The book primarily focuses on church leaders and on the choices they made in pursuing, versus dismantling, white supremacy, not only in their failures but also “successes.” It is important to note that the successes she directly names, the BeOne Priesthood Celebration event and the Legacy of Black Pioneers (aka Black LDS Legacy) conference that preceded it months prior and continues annually, are actually the results of grassroots efforts of Black community members.  The work that went into creating both the Legacy Conference and the Priesthood restoration events were not agitations of direct action.  Brooks recommends the activist behaviors of Ordain Women, the feminist direct action from the 2010s that petitioned the church to extend priesthood ordination to women, as one model for transformation. But these methods do not transfer seamlessly to Black communities. Instead, they can be regressive and damaging.  The brief suggestion is evidence of the same privileges and challenges of internalized sexism, coupled with aggrieved entitlement, endemic to many efforts of white feminists who feel that Black communities’ experiences of racist oppression are similar to white women’s experiences of sexism. To suggest Ordain Women’s approach as  beneficial to Black Mormons today, is shortsighted. 

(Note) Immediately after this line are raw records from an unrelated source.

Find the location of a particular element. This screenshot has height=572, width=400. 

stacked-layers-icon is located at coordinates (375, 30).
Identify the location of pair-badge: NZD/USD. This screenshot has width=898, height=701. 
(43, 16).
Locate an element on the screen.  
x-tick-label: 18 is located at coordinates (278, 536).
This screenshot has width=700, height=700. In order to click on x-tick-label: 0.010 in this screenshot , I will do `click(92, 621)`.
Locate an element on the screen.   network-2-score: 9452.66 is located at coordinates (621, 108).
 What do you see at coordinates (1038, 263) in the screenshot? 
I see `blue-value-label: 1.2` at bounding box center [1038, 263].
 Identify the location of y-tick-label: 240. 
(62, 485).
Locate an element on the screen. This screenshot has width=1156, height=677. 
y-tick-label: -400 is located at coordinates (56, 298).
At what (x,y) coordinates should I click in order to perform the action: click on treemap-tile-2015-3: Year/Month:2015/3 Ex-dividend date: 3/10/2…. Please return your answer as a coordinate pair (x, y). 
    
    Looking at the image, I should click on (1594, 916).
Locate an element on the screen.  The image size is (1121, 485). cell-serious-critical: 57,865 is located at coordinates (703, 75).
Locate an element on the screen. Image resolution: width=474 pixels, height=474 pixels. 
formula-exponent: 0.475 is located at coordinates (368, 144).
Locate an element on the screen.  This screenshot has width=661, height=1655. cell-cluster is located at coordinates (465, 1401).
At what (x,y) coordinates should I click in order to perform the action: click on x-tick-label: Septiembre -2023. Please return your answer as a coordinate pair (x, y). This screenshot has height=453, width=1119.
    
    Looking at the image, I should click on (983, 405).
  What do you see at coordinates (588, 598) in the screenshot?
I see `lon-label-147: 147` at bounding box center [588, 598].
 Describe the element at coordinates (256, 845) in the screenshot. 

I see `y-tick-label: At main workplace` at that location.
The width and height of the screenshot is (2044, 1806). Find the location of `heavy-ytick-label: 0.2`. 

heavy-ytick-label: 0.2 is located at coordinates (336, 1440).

Finally, Brooks offers recommendations for the institutional church itself to change from the top by using suggestions from Black people at the margins. This is burdensome on marginalized people, though well-intentioned as it clearly values the suggestions given. However, the institutional church is not the only organization or group that needs to change.  Brooks acknowledges that in order for liberal Mormon organizations to confront racism in the church, they have to see their investment in white-identity politics as “corrosive to the tradition.” A clear  call to action requires a reckoning; White privileged and white proximal groups actively benefit from the Mormon white supremacy of “not being Black” and as such must stop comparing their present-day oppression experiences to pre-1978 priesthood and temple practices denial. It perpetuates white racial innocence and prohibits them from seeing their active racism against Black communities within the Church’s feminist and LGBTQIA+ movements. Thus, change must come from the top and especially from the middle because the middle is what works hardest to stay higher than the bottom and away from the margins.

I appreciate Brooks’ work in Mormonism and White Supremacy for the continued talking points it presents its readers to knowingly engage in critical race consciousness raising, even when it is a byproduct of the book’s shortcomings more than by design of the book. May those with eyes to see and ears to hear, who do justice and love mercy, put their shoulders to the wheel.